Helen (nearly 8) said, "Well, I would ask if they know where Faneromeni is, and then tell them to go down the street the same direction as the church, and turn left at..." and gave complete directions to our house. In Cyprus, of course. (She's lived in Cyprus since she was four months old, in that house since she was six months old.)
Katie (11 next week) said, "In Larnaka, in Cyprus. Cyprus is an island in the Eastern Mediterranean, between Turkey and Israel." (And NOT part of Greece, as we have found we regularly have to explain...)
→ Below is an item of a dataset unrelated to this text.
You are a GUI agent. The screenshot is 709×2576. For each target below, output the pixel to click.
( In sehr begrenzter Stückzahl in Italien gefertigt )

Elisabeth (6) started at me like that was a dumb question, and as she highly disapproves of dumb questions (that is, questions that she knows the questioner knows the answer to), she finally just said, "I need to go to the loo" and left. Proving again at least her international-ness, as "loo" is BRITISH and NOT a word I ever, ever use!!! (I have nothing against it, but it's not part of my vocabulary.)
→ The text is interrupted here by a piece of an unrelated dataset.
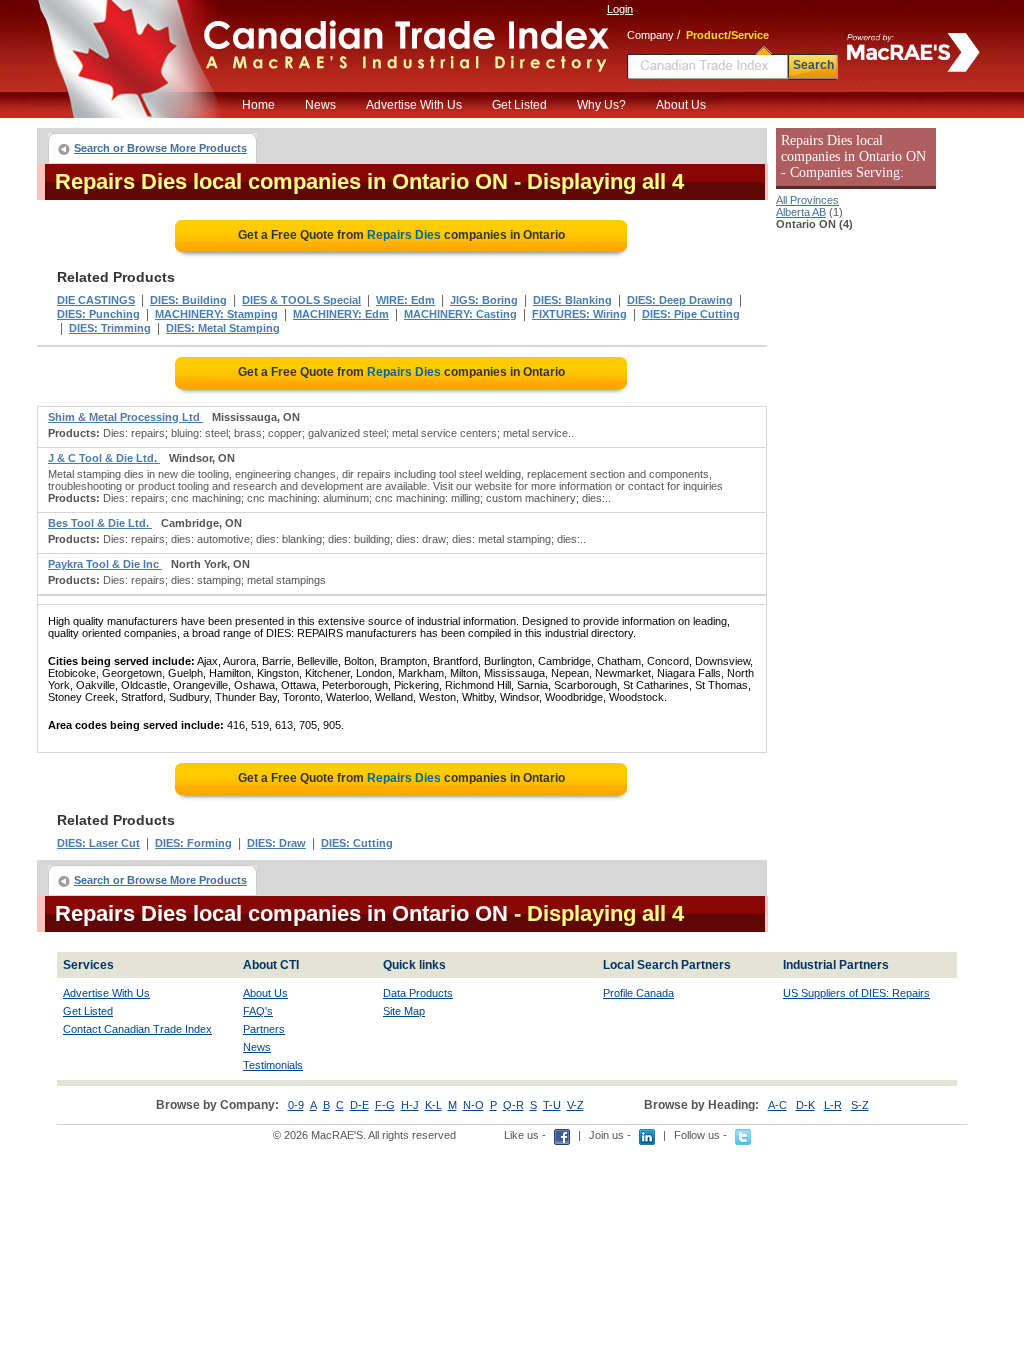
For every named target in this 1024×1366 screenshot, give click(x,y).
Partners (264, 1029)
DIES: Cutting (357, 843)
Lukas (14) said, "Cyprus."
So, I thought I'd add a photo or two of our time here, but I just checked the camera, and so far, the only photos from the Family Camp are of cake and of Duplo. We're too busy enjoying ourselves to take photos, I guess.
From a family with four children (twins aged 10, a six-year-old, and a three-and-a-half-year-old):
...you don't own any small pots and pans and cook EVERYTHING in bulk!
We do actually own one small pot, and one small frying pan! But they're certainly not used for family meals--more for when just a couple of people are home or when a teenager is making a midnight (or any-other-time-of-day-or-night) snack. My husband also often (far, far, FAR too often) uses the small frying pan to make mushrooms and/or onions. He's the only one who eats them.
You count the children as you load them into the van, and occasionally leave one or two behind. (Memories of my childhood)
Well, obviously! Except that we don't have a van. :-( We did have a seven-seater car until last summer, but it died. Now the challenge of making sure we have all the children is made more complicated by the fact that on the rare occasion that we do go anywhere as a family, we have to take two cars, so it's that much easier to leave someone behind, but I don't THINK we've done it...)
When I was about 10 or so, I got left behind after church. I was sitting in a corner of the fellowship hall, reading, and didn't notice that everyone had left and the doors had been locked, until my dad unlocked the door to come in and look for me. (I'm the oldest of five.)
From another friend referring to her own childhood:
You hear your mother say, "Of course you should join us. It's just 2 more potatoes." (I'm the 4th of 5 daughters.)